_Instructions:_
(1) Repeat the stretch of the activism passage from "I do it for" through "on the wheel.", renaming "Oxford" as "Cambridge".
(2) Carry the activism passage forward from its last sentence.

_Selected text:_
# # #

I do it for all the places I went in those years: for Australia, for South America, for Turtle Island, for the First Nations, for the coyotes that howled outside my door, for the eagles and owls, for all the old activists who lived out in the desert in Arizona, who kept singing and gathering medicine plants, for all the young activists I worked with in Oxford who fought for the trees of Newbury, who burrowed under roads and kept dancing and laughing. For those who did not make it out of the city: the beautiful men who forgot how to dance, the smart women who forgot how to laugh, for everyone that got institutionalised, caught up on the wheel.

Here’s a scene: I’m standing outside the RBS building at the corner of what used to be Spitalfields Market. Tuesday, April 26, and I don’t recognise these slick, corporate streets where I used to visit friends or hear them play music in half-derelict churches and houses. Old London, deep time London. But I recognise these revolving glass doors. I’ve just seen them in the documentary Just Do It, where Climate Camp activists blocked them for a day to protest against the bank’s funding of tar sands mining in Alberta. Miles from here the bluebell woods are all on fire and the hawthorn is blossoming white in the hedgerows. The nightingale is singing in the darkness. It’s almost May Day and the earth is undergoing her radical Spring make-over.

# # #

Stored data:
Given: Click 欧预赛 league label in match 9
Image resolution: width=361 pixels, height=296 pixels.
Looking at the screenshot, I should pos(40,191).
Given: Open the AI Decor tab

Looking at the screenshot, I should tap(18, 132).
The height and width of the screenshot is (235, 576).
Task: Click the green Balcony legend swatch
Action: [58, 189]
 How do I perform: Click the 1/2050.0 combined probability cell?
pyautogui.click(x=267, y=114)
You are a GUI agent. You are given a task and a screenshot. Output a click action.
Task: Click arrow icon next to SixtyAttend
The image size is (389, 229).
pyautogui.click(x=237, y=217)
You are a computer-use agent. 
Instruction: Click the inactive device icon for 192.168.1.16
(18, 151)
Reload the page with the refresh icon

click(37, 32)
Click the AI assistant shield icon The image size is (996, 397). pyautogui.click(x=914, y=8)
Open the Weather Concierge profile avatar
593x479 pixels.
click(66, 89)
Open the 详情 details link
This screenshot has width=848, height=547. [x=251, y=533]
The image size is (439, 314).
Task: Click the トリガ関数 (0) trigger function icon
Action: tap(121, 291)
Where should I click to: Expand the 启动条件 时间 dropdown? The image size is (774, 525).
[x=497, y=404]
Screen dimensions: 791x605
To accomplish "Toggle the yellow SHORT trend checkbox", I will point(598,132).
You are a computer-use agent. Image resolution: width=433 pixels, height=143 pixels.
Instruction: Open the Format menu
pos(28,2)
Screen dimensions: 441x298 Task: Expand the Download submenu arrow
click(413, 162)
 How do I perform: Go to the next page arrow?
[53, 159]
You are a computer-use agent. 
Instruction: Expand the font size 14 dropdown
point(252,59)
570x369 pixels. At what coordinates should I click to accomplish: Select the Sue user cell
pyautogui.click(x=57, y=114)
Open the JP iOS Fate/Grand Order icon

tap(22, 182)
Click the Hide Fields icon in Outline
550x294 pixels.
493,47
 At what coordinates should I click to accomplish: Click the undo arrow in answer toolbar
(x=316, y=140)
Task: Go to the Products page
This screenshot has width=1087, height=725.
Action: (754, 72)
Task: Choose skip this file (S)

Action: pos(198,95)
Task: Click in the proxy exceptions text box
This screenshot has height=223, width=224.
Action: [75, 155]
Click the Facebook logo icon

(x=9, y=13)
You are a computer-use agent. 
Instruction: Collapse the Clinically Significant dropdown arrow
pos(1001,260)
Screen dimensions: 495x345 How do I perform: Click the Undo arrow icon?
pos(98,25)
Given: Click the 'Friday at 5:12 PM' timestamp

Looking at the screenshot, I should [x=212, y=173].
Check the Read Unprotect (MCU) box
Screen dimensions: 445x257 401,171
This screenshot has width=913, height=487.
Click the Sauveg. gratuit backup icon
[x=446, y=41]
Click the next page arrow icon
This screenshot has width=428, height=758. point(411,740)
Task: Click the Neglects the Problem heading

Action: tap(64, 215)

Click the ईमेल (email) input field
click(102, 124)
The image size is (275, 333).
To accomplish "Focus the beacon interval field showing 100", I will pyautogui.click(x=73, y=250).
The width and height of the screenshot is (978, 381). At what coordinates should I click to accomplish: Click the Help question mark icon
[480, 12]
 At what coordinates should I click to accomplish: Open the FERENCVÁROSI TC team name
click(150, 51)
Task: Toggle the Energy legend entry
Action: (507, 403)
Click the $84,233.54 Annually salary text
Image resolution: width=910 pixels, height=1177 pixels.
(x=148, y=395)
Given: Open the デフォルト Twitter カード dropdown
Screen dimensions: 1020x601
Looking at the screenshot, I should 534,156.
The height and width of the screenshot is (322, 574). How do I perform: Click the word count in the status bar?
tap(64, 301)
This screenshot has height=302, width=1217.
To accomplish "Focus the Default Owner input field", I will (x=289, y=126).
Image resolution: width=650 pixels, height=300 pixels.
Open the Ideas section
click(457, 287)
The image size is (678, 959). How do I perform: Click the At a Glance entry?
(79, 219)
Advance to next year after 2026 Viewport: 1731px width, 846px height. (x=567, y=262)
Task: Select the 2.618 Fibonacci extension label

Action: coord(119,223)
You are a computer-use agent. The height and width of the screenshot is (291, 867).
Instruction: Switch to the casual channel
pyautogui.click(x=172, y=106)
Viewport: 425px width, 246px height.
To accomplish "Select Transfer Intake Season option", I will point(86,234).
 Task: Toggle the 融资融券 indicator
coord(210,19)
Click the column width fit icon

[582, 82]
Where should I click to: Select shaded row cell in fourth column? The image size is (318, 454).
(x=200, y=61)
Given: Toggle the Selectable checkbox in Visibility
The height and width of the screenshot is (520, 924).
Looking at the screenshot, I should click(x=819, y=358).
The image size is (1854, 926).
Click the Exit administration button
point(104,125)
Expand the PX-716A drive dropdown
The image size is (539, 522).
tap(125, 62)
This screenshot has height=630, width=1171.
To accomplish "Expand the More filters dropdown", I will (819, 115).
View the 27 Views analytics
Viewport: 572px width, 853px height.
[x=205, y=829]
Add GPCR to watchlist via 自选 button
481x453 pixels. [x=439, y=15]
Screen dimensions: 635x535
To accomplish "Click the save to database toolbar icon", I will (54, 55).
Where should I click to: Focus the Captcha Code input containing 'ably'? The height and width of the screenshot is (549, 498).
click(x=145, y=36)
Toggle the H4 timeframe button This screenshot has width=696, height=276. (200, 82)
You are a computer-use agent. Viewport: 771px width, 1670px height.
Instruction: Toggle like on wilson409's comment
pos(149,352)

# # #

_Answers for this exercise:_
(1)
I do it for all the places I went in those years: for Australia, for South America, for Turtle Island, for the First Nations, for the coyotes that howled outside my door, for the eagles and owls, for all the old activists who lived out in the desert in Arizona, who kept singing and gathering medicine plants, for all the young activists I worked with in Cambridge who fought for the trees of Newbury, who burrowed under roads and kept dancing and laughing. For those who did not make it out of the city: the beautiful men who forgot how to dance, the smart women who forgot how to laugh, for everyone that got institutionalised, caught up on the wheel.

(2)
Who is telling us that being happy is more important than money? High priests and millionaire politicians. Well-being is the order of the day. We will close your libraries, destroy your health service, cut down your forests, sell off your waterways, take away your job, your house, your pension, education, crush your liberties, close your mouths . . . . but hey, don’t worry, be happy!

Institutionalised happiness, spin-doctor feel-good, is not joy, or love or merriment, anymore than lifestyle is life, or glamour is beauty. It’s a superficial panacea, a coping mechanism, so we don’t access and demand our rights for real joy and equity on the planet. So we don’t ask ourselves deep questions about why so many of us are poor and unhappy and why people everywhere are taking to the streets. Real joy kickstarts the kind of alchemy that shifts the base mindset of the world into the high frequency of the heart. This alchemy starts by pressuring the lowest elements down into their base material, forcing the beast out of the matter. Once out of its hiding place, transformation can begin.

All empires are threatened by real joy. The empire does not want to change, it wants to hold on to its power, its monolithic marketplaces. It is terrified to experience its own ugliness and lack of heart, its human vulnerability. It blocks the alchemy of the heart by mutating the natural forms of earth, bringing them under the control and ownership of its corporations and then attracting the people’s attention to the tamed and hybridised. It does this by making the mind and emotional body dependent on end-of-the world dramas, by entertaining us with circuses and freakshows, by fostering envy and possessiveness. Meanwhile it does everything in its power to destroy the real thing: everything in nature, everyone who celebrates the earth. This is why the corporate world appears ever more ugly and flaunts its power in ever increasing images of artifice. It is working hard to kill every shred of joy and beauty from appearing. But it can’t succeed. Because the flowers are coming up wherever you look.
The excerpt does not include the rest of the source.